Demurrer to second and third pleas overruled. The cause was tried by jury; verdict, not guilty, and judgment against plaintiff for costs.

It is argued by counsel for appellee that the second and third pleas must be considered as confessed, because appellant did not elect to stand by the demurrer thereto. We think not* Had the defendants, on the overruling of the demurrer, asked a rule upon the plaintiffs to reply, or for judgment for the want of replication, the plaintiff would have been required to reply or suffer judgment; but when the parties went to trial without objection it is to be presumed that a formal issue was waived, and it is too late now to take advantage of the informal condition of the pleadings. Strohm v. Hayes, 70 Ill. 41; People, etc., v. Weber, 92 Ill. 288.

The matter attempted to be set up by the second plea might be regarded as a right by prescription rather than as a pure plea of the statute of limitations. It is not merely the lapse of time, but coupled therewith the knowledge and acquiescence of the plaintiff, which would constitute the defense.

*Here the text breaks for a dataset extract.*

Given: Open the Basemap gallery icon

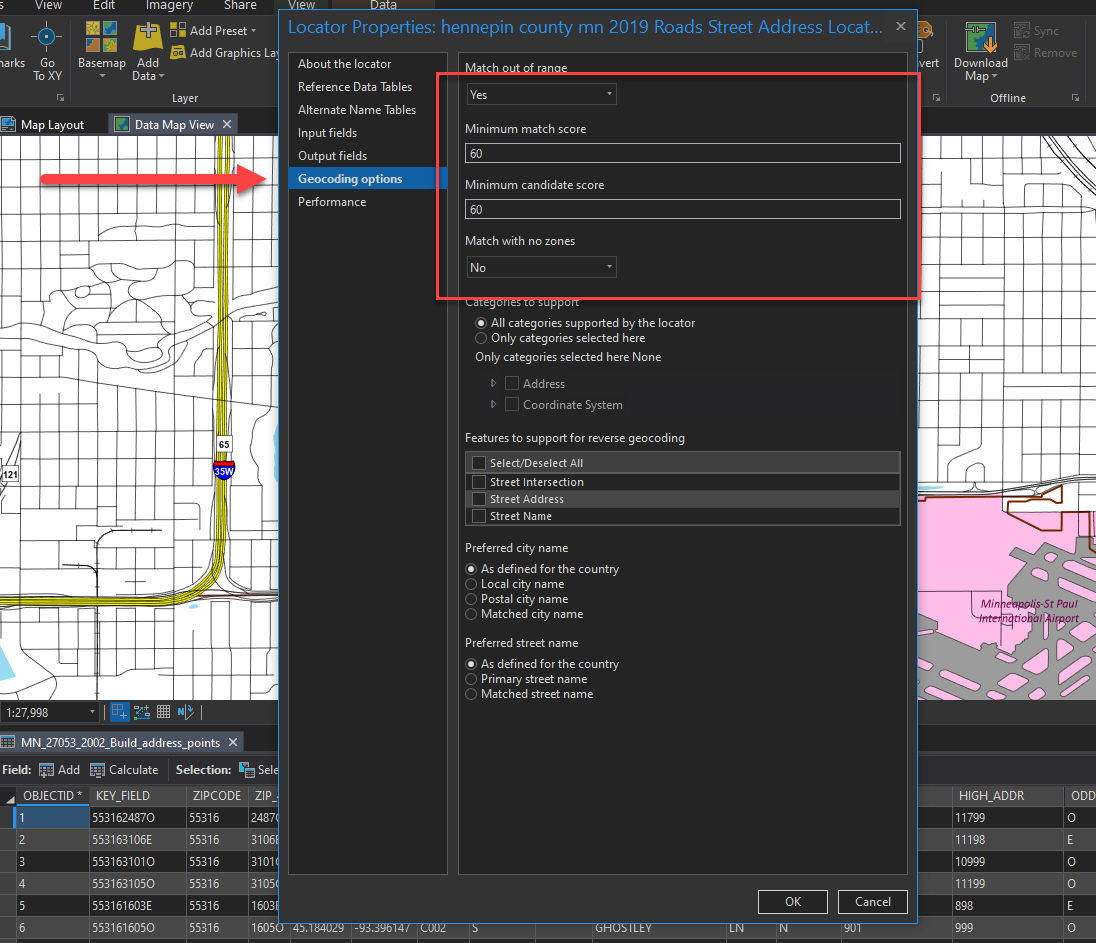Looking at the screenshot, I should pos(101,37).
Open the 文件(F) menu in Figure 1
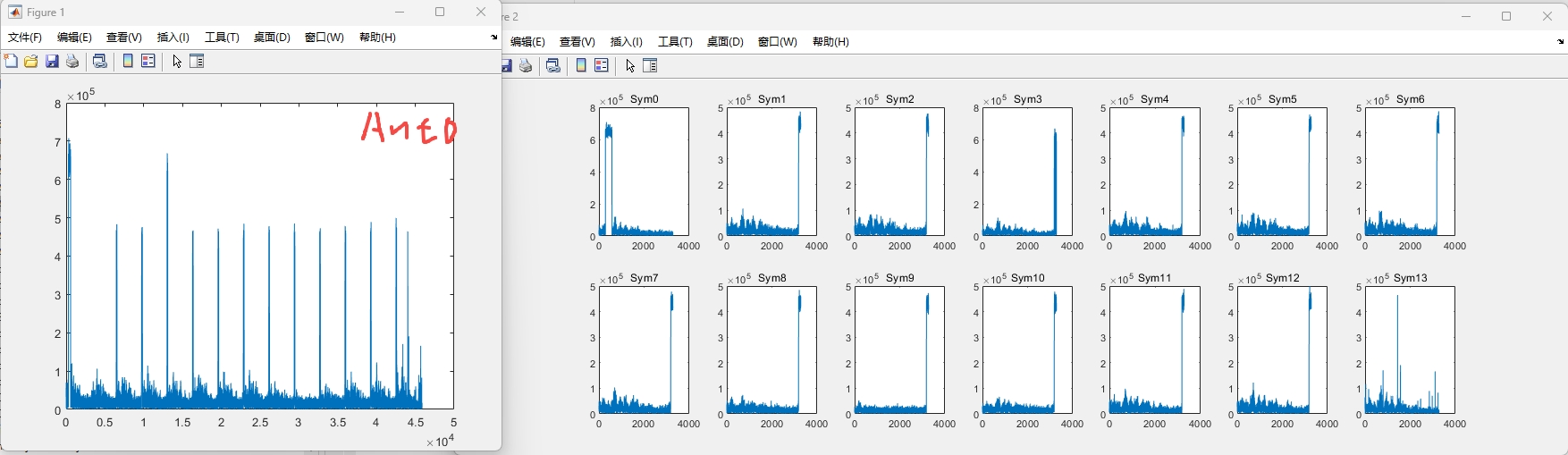This screenshot has height=455, width=1568. (x=25, y=38)
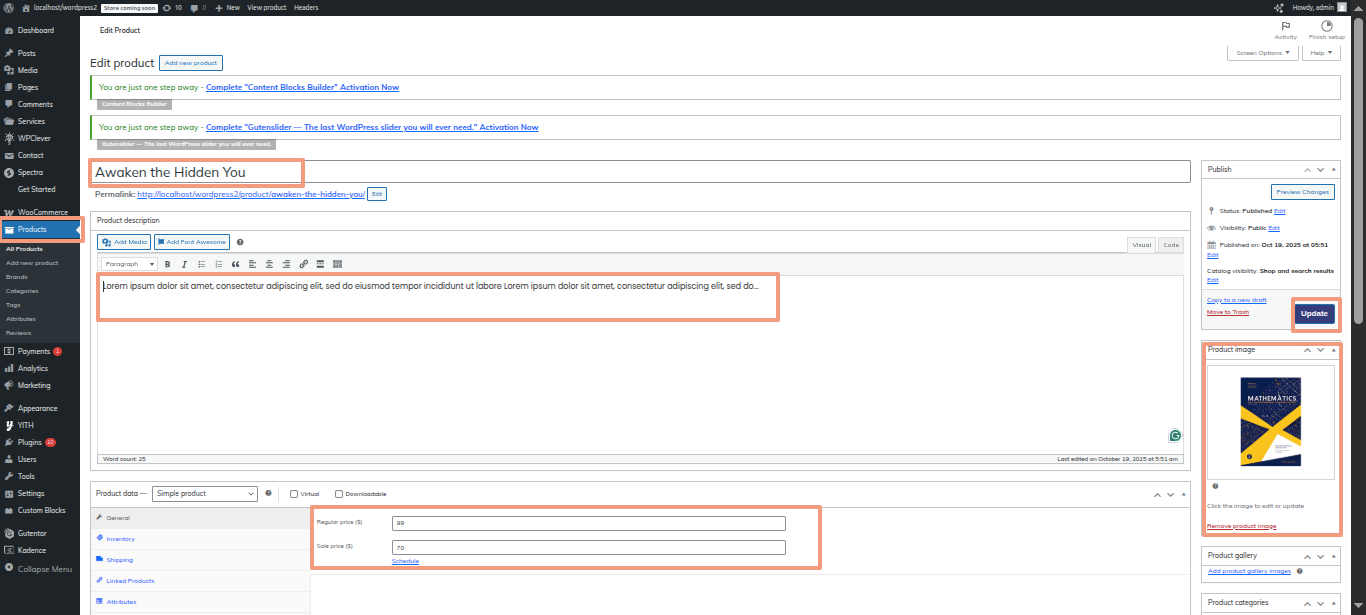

The matters set up in the third and fifth pleas were merely in discharge of the action, if of any legal significance, because, as supposed by the pleader, they justified the alleged tortious act averred in the declaration. This is an action on the case and under the general issue of not guilty the plaintiff is put upon proof of the whole charge in the declaration, so far as necessary to make out a cause of action, and the defendant may show any matter in discharge or excuse. Whatever would in good conscience preclude recovery may, in this form of action, be given in evidence under the general issue: 1 Ch. Pl., 491. These special pleas were unnecessary and whatever they contained showing a defense might have been proved under the plea of not guilty. It is also to be remembered that while a verdict will aid a defective statement of title, it will never aid a statement of a defective title or cause of action. • Nothing is presumed after verdict but what is expressly stated in the declaration, or necessarily implied from the facts which are stated, and it is the rule also that as the plaintiff’s declaration must have all the essentials necessary to maintain the action, so the defendant’s bar must be substantially good, and if the gist of the bar be bad it can not be cured by a verdict for defendant. 2 Tidd’s Practice, 919, 920; C. & E. I. R. R. Co. v. Hines, 132 Ill. 161. The action of the court in giving and refusing instructions and in refusing, the motion for new trial is made the subject of complaint by the assignment of errors, and we are required to determine whether the defense interposed by these pleas is valid. Upon the point of right by prescription, we think it is clearly settled that the acquiescence of the plaintiff is an essential element, necessary to be established by the defendant. Mere knowledge is not sufficient. C. & N. W. R. R. Co. v. Hoag; 90 Ill. 339. The plea was defective in not averring acquiescence. Hence, it was competent for the plaintiff to show any facts tending to prove non-acquiescence, and any instruction basing a defense upon prescription should have contained a reference to this necessary element.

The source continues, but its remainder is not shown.